■ What the exercise asks:
Pull each line holding "value" out of the entries below.

■ Record extracts:

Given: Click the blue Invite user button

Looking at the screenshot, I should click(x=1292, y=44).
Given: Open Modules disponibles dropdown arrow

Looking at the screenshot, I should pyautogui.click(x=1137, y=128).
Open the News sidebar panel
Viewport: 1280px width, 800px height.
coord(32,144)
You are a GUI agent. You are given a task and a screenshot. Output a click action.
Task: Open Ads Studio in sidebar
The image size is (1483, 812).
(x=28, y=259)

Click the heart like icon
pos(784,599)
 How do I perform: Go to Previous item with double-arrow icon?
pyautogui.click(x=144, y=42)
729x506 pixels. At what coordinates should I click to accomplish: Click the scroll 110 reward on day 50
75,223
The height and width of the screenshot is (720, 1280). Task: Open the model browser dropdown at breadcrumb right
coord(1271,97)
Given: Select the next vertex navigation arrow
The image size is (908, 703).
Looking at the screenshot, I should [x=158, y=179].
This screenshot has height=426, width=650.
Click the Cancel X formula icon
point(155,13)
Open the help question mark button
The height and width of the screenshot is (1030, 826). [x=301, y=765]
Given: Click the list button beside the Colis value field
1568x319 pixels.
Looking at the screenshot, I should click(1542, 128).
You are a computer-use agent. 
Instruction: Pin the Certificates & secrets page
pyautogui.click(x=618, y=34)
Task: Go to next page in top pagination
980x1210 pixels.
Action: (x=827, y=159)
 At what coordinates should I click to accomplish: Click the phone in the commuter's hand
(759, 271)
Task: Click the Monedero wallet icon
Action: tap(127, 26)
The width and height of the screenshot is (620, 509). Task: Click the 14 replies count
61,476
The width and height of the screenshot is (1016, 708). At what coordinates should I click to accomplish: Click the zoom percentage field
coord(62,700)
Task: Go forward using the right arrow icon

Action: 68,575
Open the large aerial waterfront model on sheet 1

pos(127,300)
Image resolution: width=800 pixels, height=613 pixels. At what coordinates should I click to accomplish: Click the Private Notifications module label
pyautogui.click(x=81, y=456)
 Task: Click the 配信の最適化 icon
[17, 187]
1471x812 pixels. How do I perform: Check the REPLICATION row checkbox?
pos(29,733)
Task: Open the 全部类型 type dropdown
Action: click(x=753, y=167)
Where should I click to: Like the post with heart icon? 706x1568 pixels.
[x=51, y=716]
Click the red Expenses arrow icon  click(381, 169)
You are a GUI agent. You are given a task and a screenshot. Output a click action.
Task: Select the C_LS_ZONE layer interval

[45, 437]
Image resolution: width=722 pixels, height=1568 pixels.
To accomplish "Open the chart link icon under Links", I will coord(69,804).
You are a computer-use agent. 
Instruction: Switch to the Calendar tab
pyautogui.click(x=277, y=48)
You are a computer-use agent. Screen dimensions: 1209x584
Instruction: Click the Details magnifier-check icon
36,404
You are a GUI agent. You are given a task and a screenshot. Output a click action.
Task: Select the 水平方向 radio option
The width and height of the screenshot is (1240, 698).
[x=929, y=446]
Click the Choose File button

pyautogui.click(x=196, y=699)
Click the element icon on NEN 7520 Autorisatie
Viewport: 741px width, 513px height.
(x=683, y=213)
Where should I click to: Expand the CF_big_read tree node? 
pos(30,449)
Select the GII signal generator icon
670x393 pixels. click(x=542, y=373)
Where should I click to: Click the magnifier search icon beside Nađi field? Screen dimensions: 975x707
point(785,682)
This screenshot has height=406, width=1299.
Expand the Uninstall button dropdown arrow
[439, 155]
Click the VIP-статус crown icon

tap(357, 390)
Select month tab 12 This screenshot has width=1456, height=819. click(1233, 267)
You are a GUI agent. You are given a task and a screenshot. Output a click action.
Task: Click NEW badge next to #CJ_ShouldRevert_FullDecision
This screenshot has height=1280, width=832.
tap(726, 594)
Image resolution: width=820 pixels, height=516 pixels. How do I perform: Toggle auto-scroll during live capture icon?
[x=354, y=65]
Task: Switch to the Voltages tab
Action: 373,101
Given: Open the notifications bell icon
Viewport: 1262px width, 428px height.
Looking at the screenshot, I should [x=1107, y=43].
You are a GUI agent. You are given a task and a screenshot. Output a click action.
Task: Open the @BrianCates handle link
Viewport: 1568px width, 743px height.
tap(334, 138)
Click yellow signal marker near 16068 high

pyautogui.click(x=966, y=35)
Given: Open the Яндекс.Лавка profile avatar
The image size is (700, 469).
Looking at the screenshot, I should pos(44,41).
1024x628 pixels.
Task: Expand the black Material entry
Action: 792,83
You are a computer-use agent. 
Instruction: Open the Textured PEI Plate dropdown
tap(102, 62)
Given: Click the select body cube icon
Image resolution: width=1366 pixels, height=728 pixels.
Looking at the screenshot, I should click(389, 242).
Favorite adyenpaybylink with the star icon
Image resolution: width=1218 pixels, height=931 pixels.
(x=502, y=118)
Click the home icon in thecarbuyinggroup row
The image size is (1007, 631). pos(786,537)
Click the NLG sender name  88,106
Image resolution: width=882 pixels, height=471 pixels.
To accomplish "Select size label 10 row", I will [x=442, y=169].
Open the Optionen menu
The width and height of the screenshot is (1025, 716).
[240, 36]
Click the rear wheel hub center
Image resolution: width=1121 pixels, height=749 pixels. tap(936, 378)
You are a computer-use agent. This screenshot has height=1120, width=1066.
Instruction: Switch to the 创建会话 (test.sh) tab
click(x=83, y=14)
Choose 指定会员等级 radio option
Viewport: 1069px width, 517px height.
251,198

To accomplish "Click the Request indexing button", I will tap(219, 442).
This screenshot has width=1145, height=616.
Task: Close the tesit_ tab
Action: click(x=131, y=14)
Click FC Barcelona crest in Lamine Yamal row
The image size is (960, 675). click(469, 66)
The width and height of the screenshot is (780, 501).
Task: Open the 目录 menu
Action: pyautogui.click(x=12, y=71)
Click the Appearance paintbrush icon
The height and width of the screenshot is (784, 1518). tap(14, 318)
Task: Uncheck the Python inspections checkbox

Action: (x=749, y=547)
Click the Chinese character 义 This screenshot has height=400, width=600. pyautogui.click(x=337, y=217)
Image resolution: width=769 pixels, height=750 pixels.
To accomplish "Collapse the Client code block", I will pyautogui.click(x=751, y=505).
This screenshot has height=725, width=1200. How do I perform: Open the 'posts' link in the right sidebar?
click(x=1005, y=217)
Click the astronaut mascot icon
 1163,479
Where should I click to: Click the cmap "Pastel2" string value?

■ Response to the task:
Given: Click the list button beside the Colis value field
Where should I click to: Click the cmap "Pastel2" string value?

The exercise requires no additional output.